If the FDA cancels vaccinations for the youngest, then the Centers for Disease Control and Prevention will have to recommend who needs them – all toddlers or just those who are at higher risk of contracting COVID-19.
Many parents are desperately looking for which vaccine will reach the scientific finish line first.
“We were kind of abandoned because everyone else was moving on,” said Megan Dunphy-Daly, a marine biologist at Duke University whose 6-year-old daughter has been vaccinated but whose 3-year-old and 18-month-old sons are part of the trial. over Pfizer.
The family continues to hide in masks and take other precautions until it becomes clear whether the boys made a real vaccine or fictitious vaccinations. If it turns out they weren’t protected in the Pfizer study, and the pictures of Modern will be cleared first, Dunphy-Daly said she would look for them for her sons.
“I will be so relieved to know that my boys have been vaccinated and that the risk of getting a serious infection is so low,” she said.
Some parents have even called on the government to allow families to choose pictures before all the evidence is presented.
“This strain of COVID is almost impossible to avoid,” Dana Walker, the mother of an 8-month-old baby, said at a CDC meeting last week. “Reduce red tape and allow parents to protect their children.”
The FDA will face some difficult issues.
In a study of children aged 6 months to 5 years, two injections of Moderna – each at a quarter of the usual dose – caused high levels of anti-virus antibodies, the same amount of which has been shown to protect young adults, Burton said. There were no serious side effects, and the injections caused less fever than other conventional vaccinations.
But during trials the vaccine proved effective in preventing symptomatic COVID-19 by about 40-50%. Burton blamed the ability of the omicron variant to partially evade immunity against the vaccine, noting that adults without stimulation showed equally less effectiveness against milder omicron infections. Although no children became seriously ill during the study, he said high antibody levels are a proxy to protect against more serious diseases – and the company will test a regulatory dose for children.
Another question: so far in the US, the Moderna vaccine is only available to adults. Other countries have expanded the diagnosis to children as young as 6 years old. But a few months ago, the FDA cited concerns about rare side effects, heart inflammation, in teenage boys, and has not ruled on Moderna’s early pediatric applications.
Burton said the FDA could consider its vaccine for children of all ages, but could also open it first for the youngest children, who have no other option.
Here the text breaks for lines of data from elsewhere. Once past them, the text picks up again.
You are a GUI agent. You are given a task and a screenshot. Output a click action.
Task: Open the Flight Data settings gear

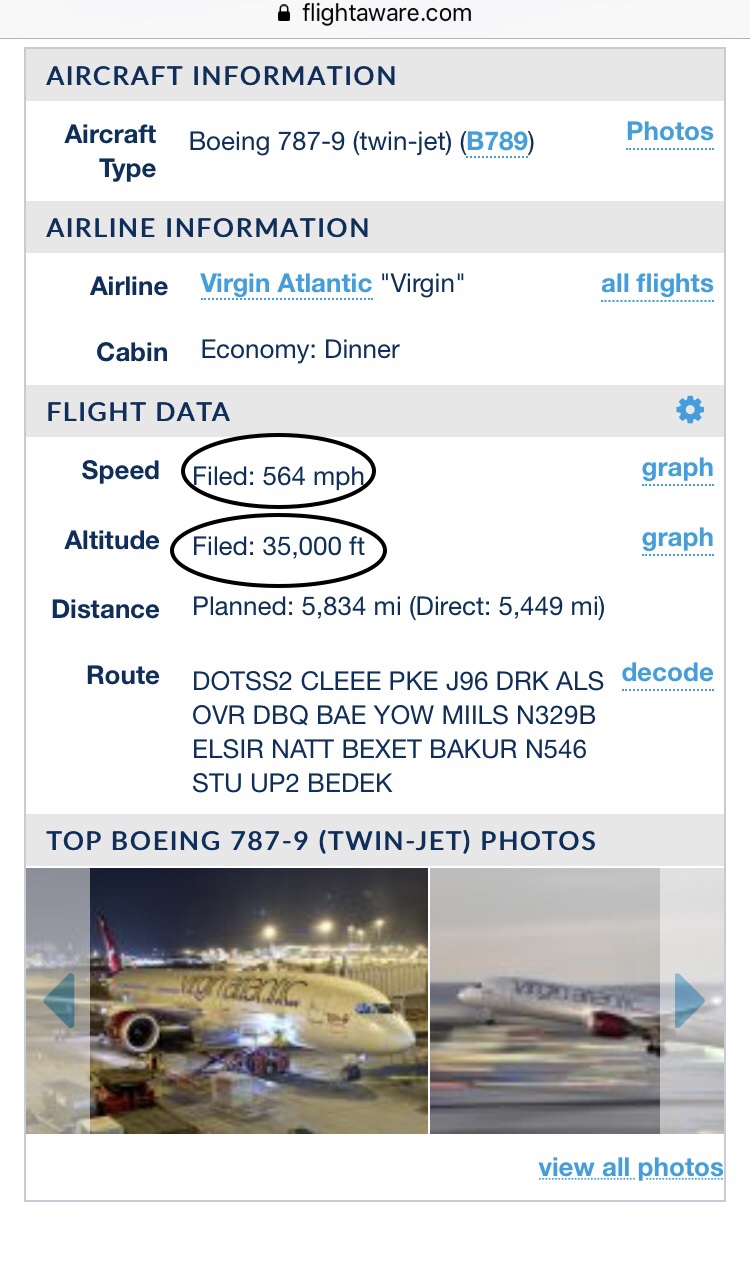690,410
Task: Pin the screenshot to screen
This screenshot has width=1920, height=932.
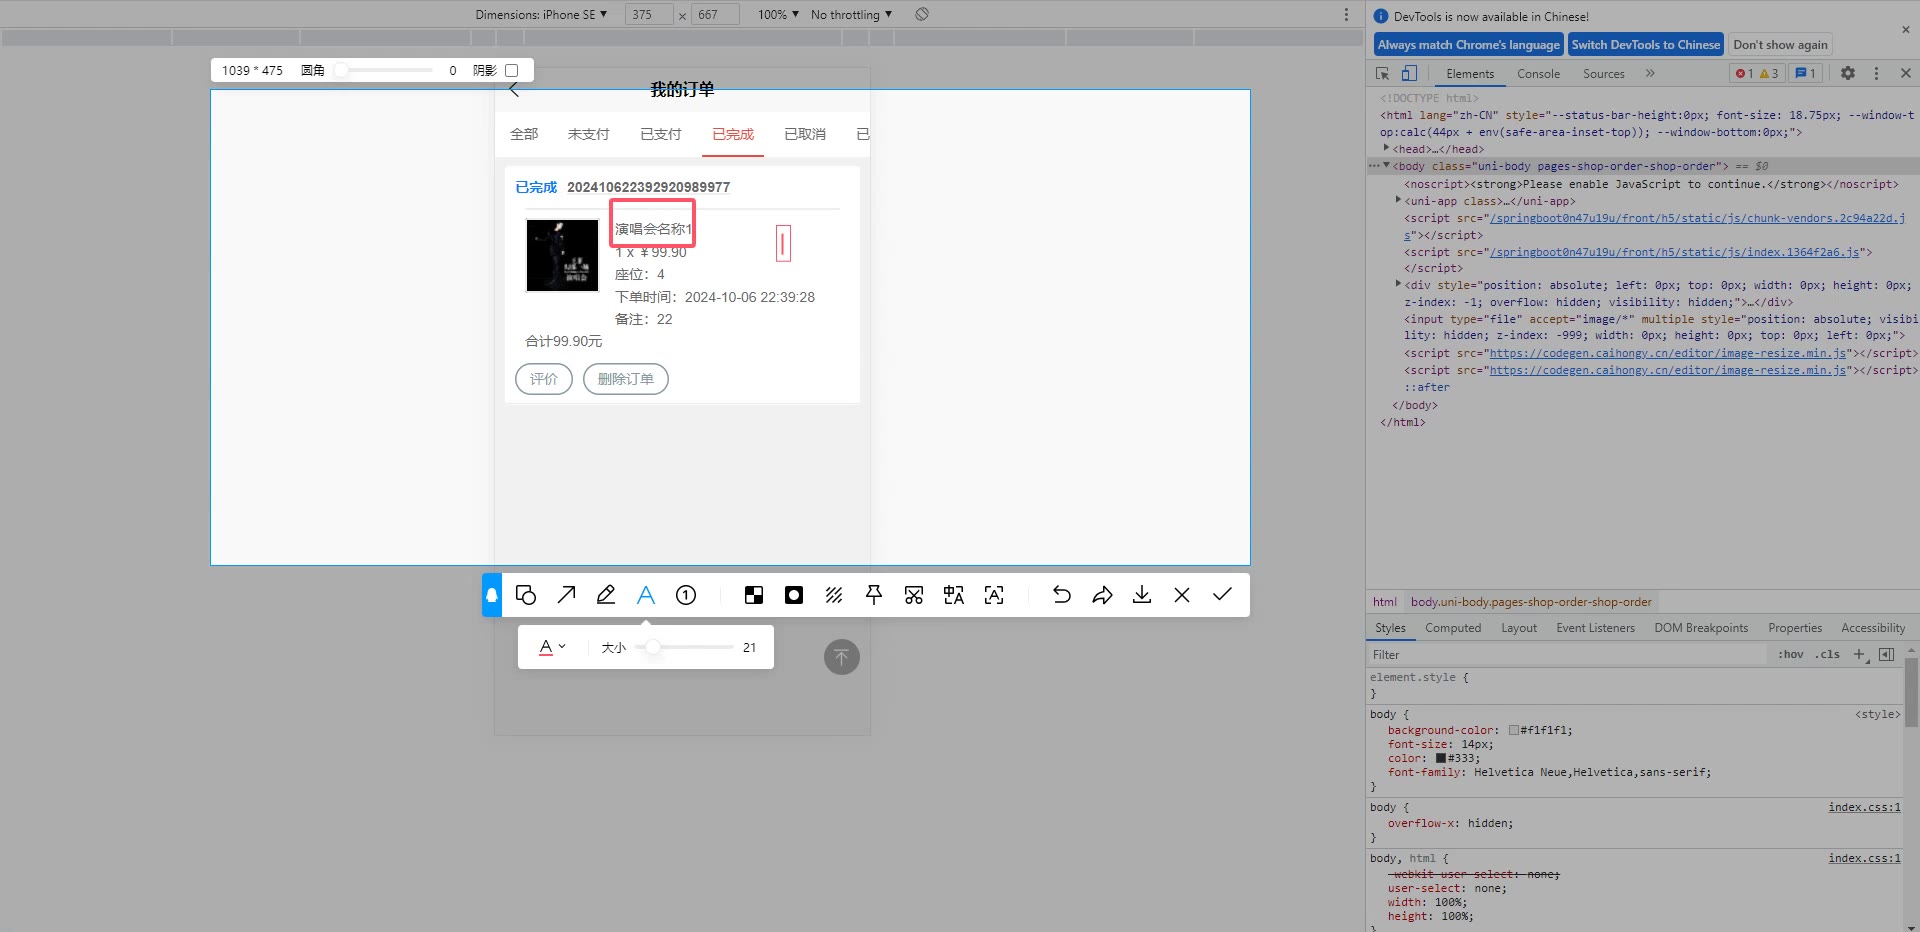Action: point(874,595)
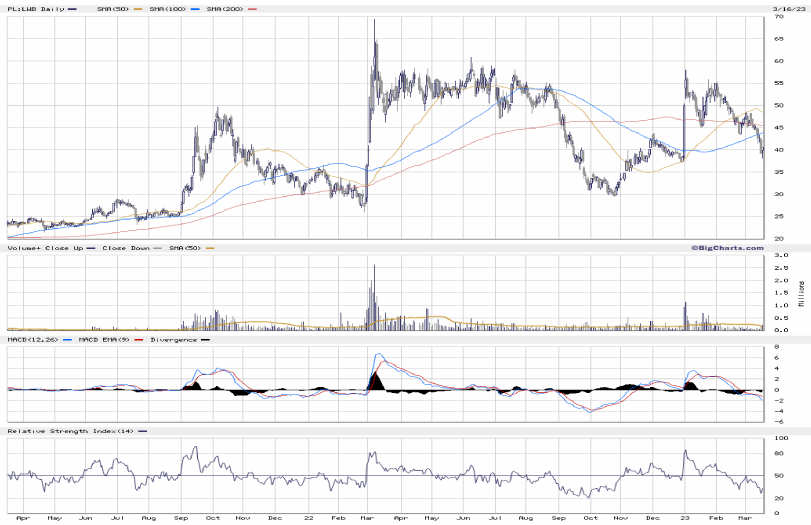Click the volume panel SMA(50) legend

184,246
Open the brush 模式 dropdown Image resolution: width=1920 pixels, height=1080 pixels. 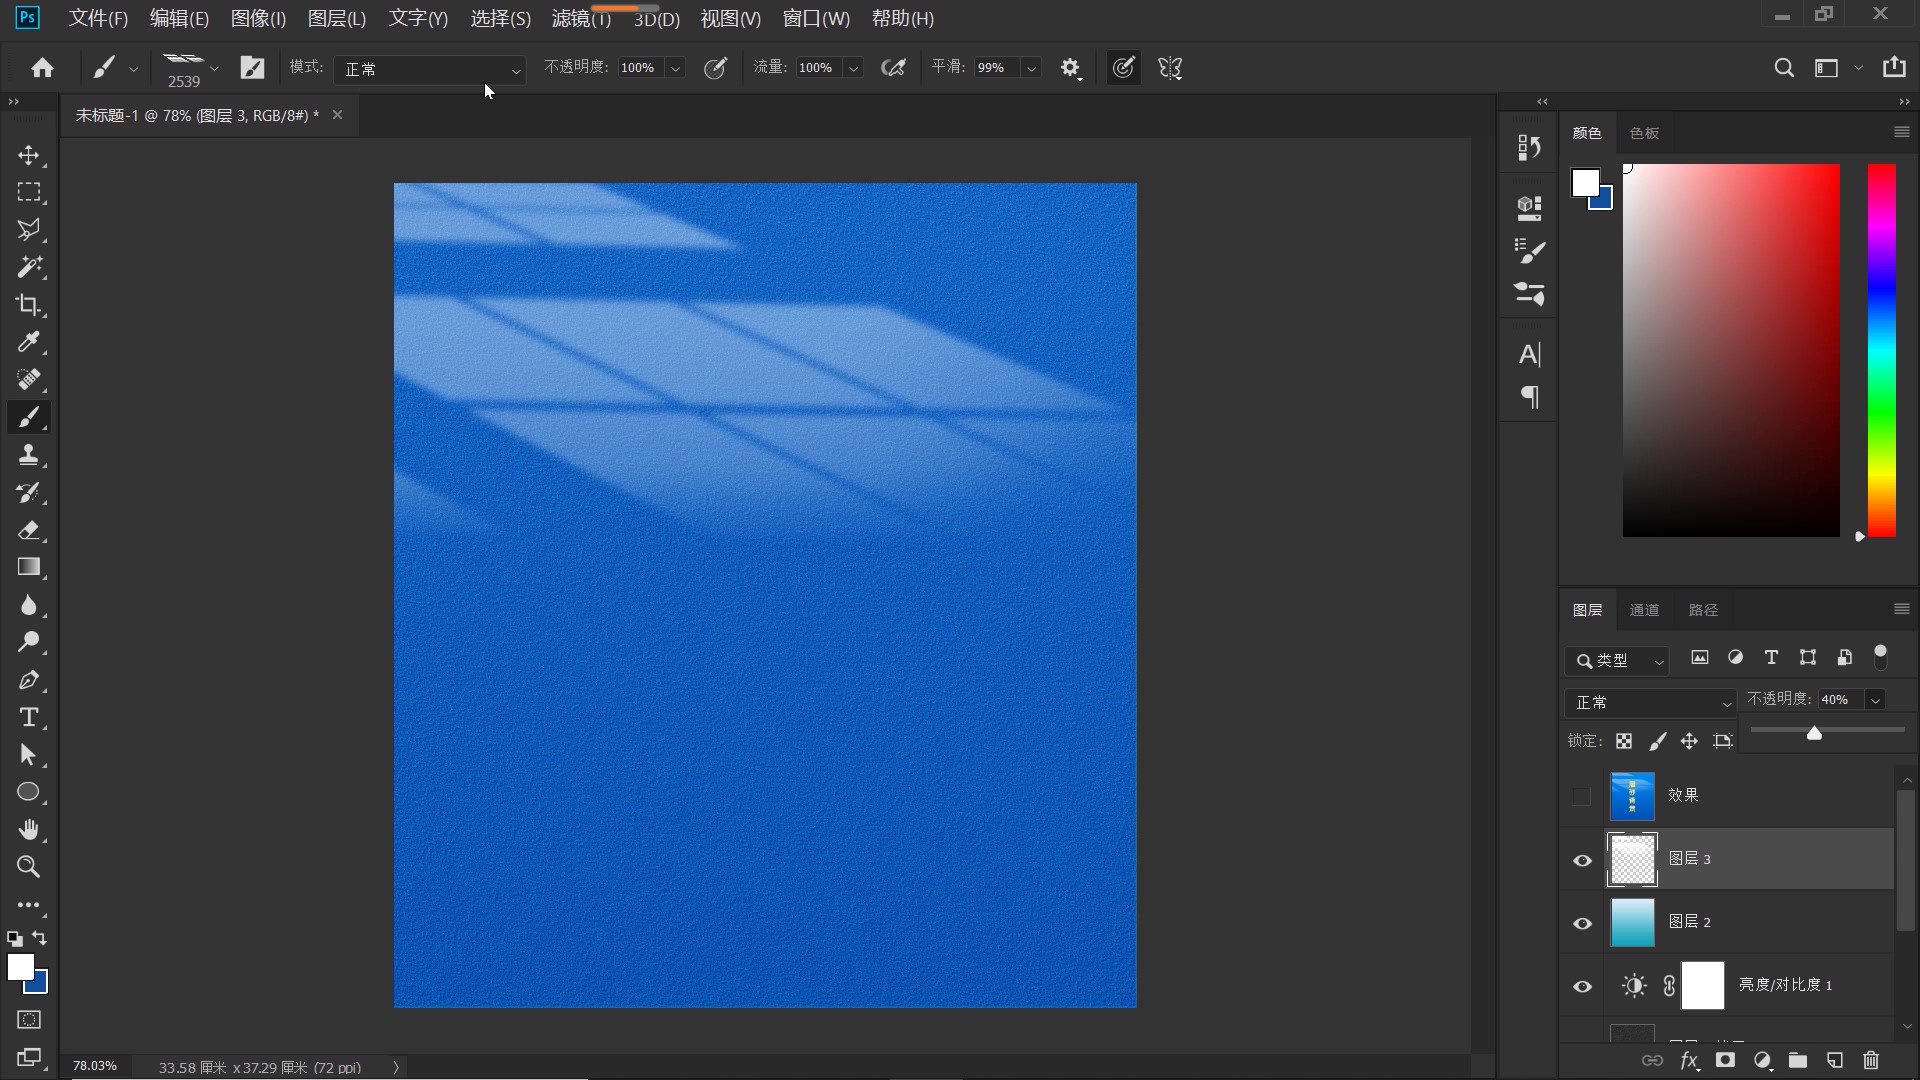430,69
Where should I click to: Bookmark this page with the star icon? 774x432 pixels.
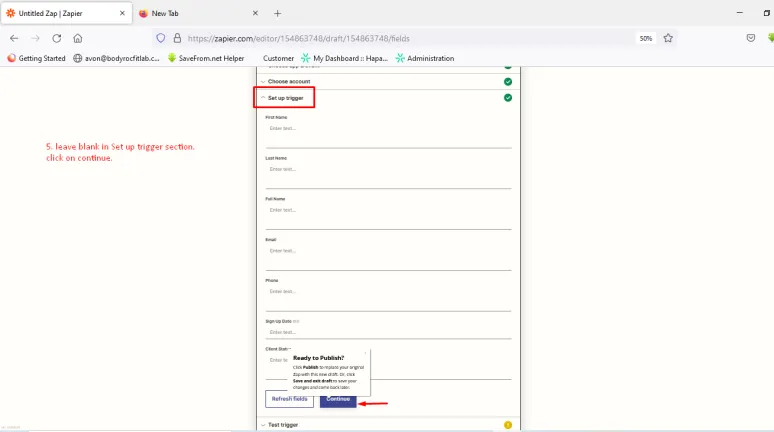pos(668,38)
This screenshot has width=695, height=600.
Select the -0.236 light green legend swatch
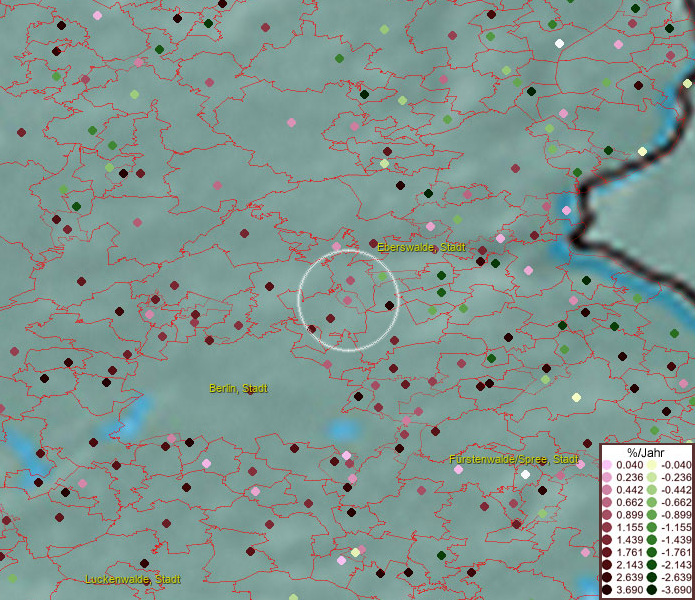[652, 477]
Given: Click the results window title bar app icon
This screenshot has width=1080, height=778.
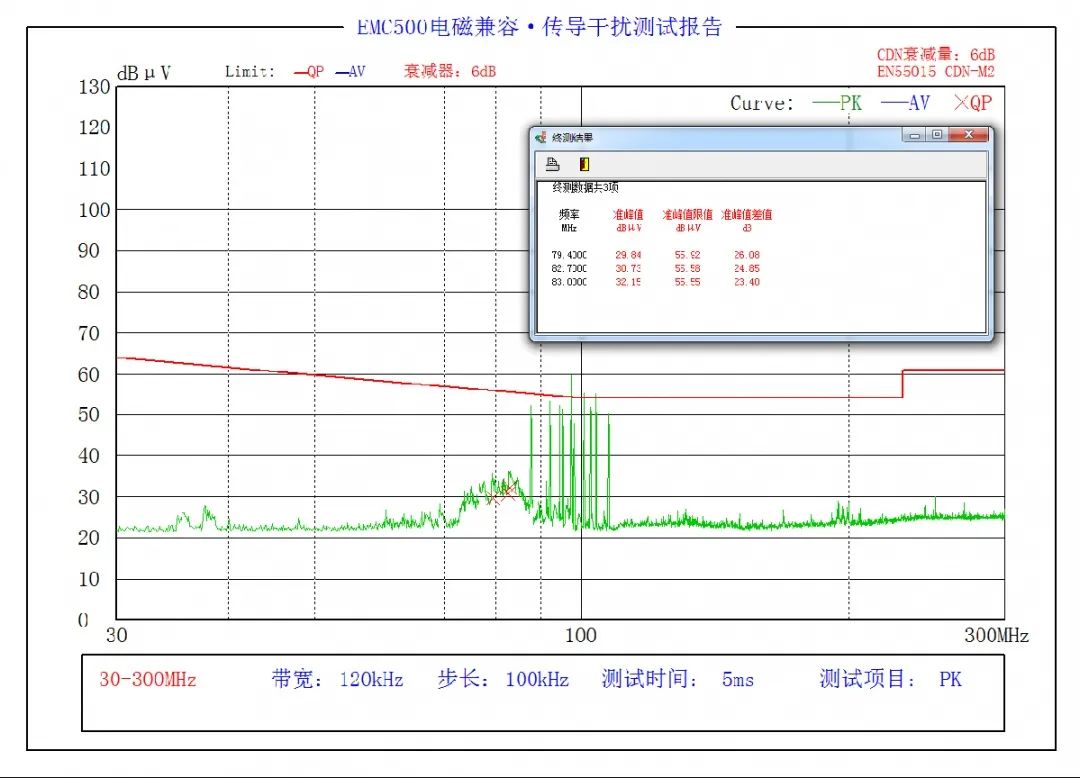Looking at the screenshot, I should click(x=541, y=137).
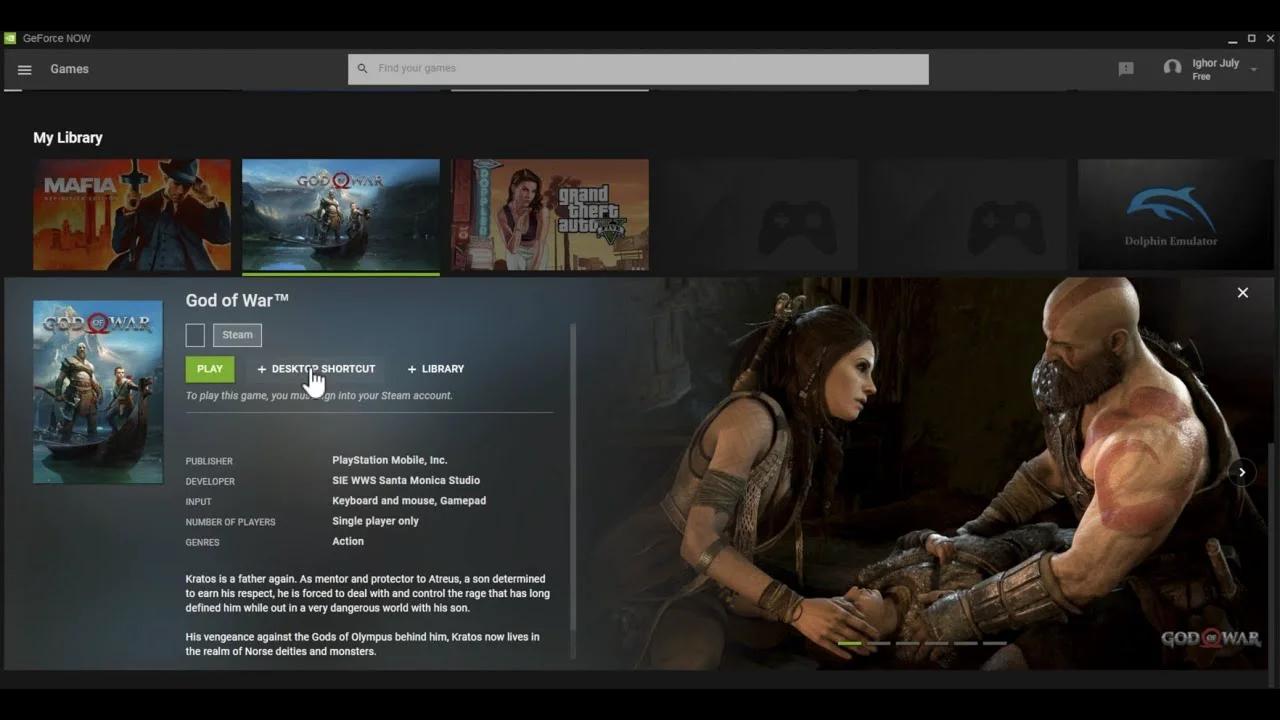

He said safety data obtained by millions of older children who have received Moderna vaccinations abroad should reassure parents.
Although COVID-19 is not usually as dangerous to young people as it is to adults, some are severely ill or even die. According to the CDC, about 475 children under the age of 5 have died from COVID-19 since the pandemic began, and the number of hospitalizations has increased at the peak of omicron.
It is unclear how many parents intend to vaccinate the youngest children. Less than a third of children aged 5 to 11 received two vaccinations, and 58% of children aged 12 to 17.